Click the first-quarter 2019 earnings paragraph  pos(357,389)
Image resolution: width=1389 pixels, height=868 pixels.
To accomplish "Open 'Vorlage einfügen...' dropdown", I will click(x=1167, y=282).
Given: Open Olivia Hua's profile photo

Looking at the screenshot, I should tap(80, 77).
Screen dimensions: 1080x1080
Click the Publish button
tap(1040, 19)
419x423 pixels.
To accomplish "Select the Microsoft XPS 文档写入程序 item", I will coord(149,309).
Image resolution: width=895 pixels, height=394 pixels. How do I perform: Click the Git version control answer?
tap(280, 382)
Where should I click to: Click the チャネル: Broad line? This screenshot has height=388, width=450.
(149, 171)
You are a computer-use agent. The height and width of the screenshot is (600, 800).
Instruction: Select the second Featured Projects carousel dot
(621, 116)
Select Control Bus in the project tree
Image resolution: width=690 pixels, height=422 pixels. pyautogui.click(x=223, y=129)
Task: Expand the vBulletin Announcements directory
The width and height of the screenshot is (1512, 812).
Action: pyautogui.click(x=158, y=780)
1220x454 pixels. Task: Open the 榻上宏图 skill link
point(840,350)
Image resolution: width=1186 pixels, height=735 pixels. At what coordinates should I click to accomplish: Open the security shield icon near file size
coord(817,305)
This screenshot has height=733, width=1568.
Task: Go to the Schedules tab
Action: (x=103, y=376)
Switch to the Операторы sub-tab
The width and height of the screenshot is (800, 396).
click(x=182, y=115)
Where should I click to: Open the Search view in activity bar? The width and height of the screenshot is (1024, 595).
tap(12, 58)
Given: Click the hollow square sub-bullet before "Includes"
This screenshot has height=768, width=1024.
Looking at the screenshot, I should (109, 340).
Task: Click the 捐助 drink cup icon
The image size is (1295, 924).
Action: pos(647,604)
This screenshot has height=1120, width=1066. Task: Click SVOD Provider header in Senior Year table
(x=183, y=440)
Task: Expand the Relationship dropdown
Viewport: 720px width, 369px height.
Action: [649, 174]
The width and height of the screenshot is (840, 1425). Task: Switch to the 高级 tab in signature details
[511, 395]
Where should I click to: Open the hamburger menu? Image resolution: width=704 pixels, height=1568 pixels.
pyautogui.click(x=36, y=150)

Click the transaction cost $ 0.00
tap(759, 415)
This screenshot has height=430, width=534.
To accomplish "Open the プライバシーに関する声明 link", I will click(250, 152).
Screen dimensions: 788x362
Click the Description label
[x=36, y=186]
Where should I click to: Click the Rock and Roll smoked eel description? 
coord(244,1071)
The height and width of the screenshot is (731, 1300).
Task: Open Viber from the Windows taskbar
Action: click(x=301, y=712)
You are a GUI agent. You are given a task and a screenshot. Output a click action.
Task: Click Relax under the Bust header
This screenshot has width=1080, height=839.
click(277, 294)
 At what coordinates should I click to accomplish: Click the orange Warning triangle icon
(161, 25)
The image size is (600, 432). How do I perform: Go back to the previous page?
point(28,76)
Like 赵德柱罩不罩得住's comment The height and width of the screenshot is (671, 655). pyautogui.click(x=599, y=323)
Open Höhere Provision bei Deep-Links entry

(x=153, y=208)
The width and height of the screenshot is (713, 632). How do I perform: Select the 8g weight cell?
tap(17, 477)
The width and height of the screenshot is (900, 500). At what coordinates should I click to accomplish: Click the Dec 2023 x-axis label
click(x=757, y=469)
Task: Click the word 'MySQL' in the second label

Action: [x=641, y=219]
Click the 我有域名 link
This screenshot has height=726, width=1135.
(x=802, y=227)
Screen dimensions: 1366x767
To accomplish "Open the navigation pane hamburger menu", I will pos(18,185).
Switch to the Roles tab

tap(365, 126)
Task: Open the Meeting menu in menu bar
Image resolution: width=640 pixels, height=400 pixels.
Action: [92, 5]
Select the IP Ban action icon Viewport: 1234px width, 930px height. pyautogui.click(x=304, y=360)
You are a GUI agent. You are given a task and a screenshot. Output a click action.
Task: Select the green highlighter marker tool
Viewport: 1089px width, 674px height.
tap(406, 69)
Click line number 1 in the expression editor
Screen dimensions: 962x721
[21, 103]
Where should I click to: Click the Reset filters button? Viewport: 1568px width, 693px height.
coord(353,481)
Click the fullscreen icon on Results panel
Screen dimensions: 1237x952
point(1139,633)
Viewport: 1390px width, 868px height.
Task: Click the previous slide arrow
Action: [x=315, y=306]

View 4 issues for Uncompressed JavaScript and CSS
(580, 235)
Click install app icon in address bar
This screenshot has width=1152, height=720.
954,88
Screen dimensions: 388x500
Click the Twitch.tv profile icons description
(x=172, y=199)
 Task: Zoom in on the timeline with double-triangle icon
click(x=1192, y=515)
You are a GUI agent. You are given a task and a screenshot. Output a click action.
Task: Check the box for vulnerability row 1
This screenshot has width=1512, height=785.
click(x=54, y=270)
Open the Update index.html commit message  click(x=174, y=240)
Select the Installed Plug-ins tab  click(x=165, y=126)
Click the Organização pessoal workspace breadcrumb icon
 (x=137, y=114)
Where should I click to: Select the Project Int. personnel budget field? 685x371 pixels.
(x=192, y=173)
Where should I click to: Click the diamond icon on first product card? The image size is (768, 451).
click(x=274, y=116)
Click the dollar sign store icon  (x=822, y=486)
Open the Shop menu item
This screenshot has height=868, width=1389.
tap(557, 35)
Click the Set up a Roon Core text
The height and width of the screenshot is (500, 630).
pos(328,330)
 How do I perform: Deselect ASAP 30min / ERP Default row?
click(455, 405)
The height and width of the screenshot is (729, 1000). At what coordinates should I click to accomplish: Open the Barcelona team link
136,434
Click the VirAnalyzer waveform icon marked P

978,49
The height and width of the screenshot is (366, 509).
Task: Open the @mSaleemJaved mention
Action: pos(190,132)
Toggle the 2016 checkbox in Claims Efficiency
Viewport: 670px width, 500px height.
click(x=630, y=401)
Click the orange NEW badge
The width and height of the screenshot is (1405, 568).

= = =

All the records, from start to finish, are to be repeated exactly.

Answer space:
Click the first-quarter 2019 earnings paragraph  pos(357,389)
Image resolution: width=1389 pixels, height=868 pixels.
To accomplish "Open 'Vorlage einfügen...' dropdown", I will click(x=1167, y=282).
Given: Open Olivia Hua's profile photo

Looking at the screenshot, I should tap(80, 77).
Screen dimensions: 1080x1080
Click the Publish button
tap(1040, 19)
419x423 pixels.
To accomplish "Select the Microsoft XPS 文档写入程序 item", I will coord(149,309).
Image resolution: width=895 pixels, height=394 pixels. How do I perform: Click the Git version control answer?
tap(280, 382)
Where should I click to: Click the チャネル: Broad line? This screenshot has height=388, width=450.
(149, 171)
You are a computer-use agent. The height and width of the screenshot is (600, 800).
Instruction: Select the second Featured Projects carousel dot
(621, 116)
Select Control Bus in the project tree
Image resolution: width=690 pixels, height=422 pixels. pyautogui.click(x=223, y=129)
Task: Expand the vBulletin Announcements directory
The width and height of the screenshot is (1512, 812).
Action: pyautogui.click(x=158, y=780)
1220x454 pixels. Task: Open the 榻上宏图 skill link
point(840,350)
Image resolution: width=1186 pixels, height=735 pixels. At what coordinates should I click to accomplish: Open the security shield icon near file size
coord(817,305)
This screenshot has height=733, width=1568.
Task: Go to the Schedules tab
Action: (x=103, y=376)
Switch to the Операторы sub-tab
The width and height of the screenshot is (800, 396).
click(x=182, y=115)
Where should I click to: Open the Search view in activity bar? The width and height of the screenshot is (1024, 595).
tap(12, 58)
Given: Click the hollow square sub-bullet before "Includes"
This screenshot has height=768, width=1024.
Looking at the screenshot, I should (109, 340).
Task: Click the 捐助 drink cup icon
The image size is (1295, 924).
Action: pos(647,604)
This screenshot has height=1120, width=1066. Task: Click SVOD Provider header in Senior Year table
(x=183, y=440)
Task: Expand the Relationship dropdown
Viewport: 720px width, 369px height.
Action: [649, 174]
The width and height of the screenshot is (840, 1425). Task: Switch to the 高级 tab in signature details
[511, 395]
Where should I click to: Open the hamburger menu? Image resolution: width=704 pixels, height=1568 pixels.
pyautogui.click(x=36, y=150)

Click the transaction cost $ 0.00
tap(759, 415)
This screenshot has height=430, width=534.
To accomplish "Open the プライバシーに関する声明 link", I will click(250, 152).
Screen dimensions: 788x362
Click the Description label
[x=36, y=186]
Where should I click to: Click the Rock and Roll smoked eel description? 
coord(244,1071)
The height and width of the screenshot is (731, 1300).
Task: Open Viber from the Windows taskbar
Action: click(x=301, y=712)
You are a GUI agent. You are given a task and a screenshot. Output a click action.
Task: Click Relax under the Bust header
This screenshot has width=1080, height=839.
click(277, 294)
 At what coordinates should I click to accomplish: Click the orange Warning triangle icon
(161, 25)
The image size is (600, 432). How do I perform: Go back to the previous page?
point(28,76)
Like 赵德柱罩不罩得住's comment The height and width of the screenshot is (671, 655). pyautogui.click(x=599, y=323)
Open Höhere Provision bei Deep-Links entry

(x=153, y=208)
The width and height of the screenshot is (713, 632). How do I perform: Select the 8g weight cell?
tap(17, 477)
The width and height of the screenshot is (900, 500). At what coordinates should I click to accomplish: Click the Dec 2023 x-axis label
click(x=757, y=469)
Task: Click the word 'MySQL' in the second label

Action: [x=641, y=219]
Click the 我有域名 link
This screenshot has height=726, width=1135.
(x=802, y=227)
Screen dimensions: 1366x767
To accomplish "Open the navigation pane hamburger menu", I will pos(18,185).
Switch to the Roles tab

tap(365, 126)
Task: Open the Meeting menu in menu bar
Image resolution: width=640 pixels, height=400 pixels.
Action: [92, 5]
Select the IP Ban action icon Viewport: 1234px width, 930px height. pyautogui.click(x=304, y=360)
You are a GUI agent. You are given a task and a screenshot. Output a click action.
Task: Select the green highlighter marker tool
Viewport: 1089px width, 674px height.
tap(406, 69)
Click line number 1 in the expression editor
Screen dimensions: 962x721
[21, 103]
Where should I click to: Click the Reset filters button? Viewport: 1568px width, 693px height.
coord(353,481)
Click the fullscreen icon on Results panel
Screen dimensions: 1237x952
point(1139,633)
Viewport: 1390px width, 868px height.
Task: Click the previous slide arrow
Action: [x=315, y=306]

View 4 issues for Uncompressed JavaScript and CSS
(580, 235)
Click install app icon in address bar
This screenshot has width=1152, height=720.
954,88
Screen dimensions: 388x500
Click the Twitch.tv profile icons description
(x=172, y=199)
 Task: Zoom in on the timeline with double-triangle icon
click(x=1192, y=515)
You are a GUI agent. You are given a task and a screenshot. Output a click action.
Task: Check the box for vulnerability row 1
This screenshot has width=1512, height=785.
click(x=54, y=270)
Open the Update index.html commit message  click(x=174, y=240)
Select the Installed Plug-ins tab  click(x=165, y=126)
Click the Organização pessoal workspace breadcrumb icon
 (x=137, y=114)
Where should I click to: Select the Project Int. personnel budget field? 685x371 pixels.
(x=192, y=173)
Where should I click to: Click the diamond icon on first product card? The image size is (768, 451).
click(x=274, y=116)
Click the dollar sign store icon  (x=822, y=486)
Open the Shop menu item
This screenshot has height=868, width=1389.
tap(557, 35)
Click the Set up a Roon Core text
The height and width of the screenshot is (500, 630).
pos(328,330)
 How do I perform: Deselect ASAP 30min / ERP Default row?
click(455, 405)
The height and width of the screenshot is (729, 1000). At what coordinates should I click to accomplish: Open the Barcelona team link
136,434
Click the VirAnalyzer waveform icon marked P

978,49
The height and width of the screenshot is (366, 509).
Task: Open the @mSaleemJaved mention
Action: pos(190,132)
Toggle the 2016 checkbox in Claims Efficiency
Viewport: 670px width, 500px height.
click(x=630, y=401)
Click the orange NEW badge
The width and height of the screenshot is (1405, 568).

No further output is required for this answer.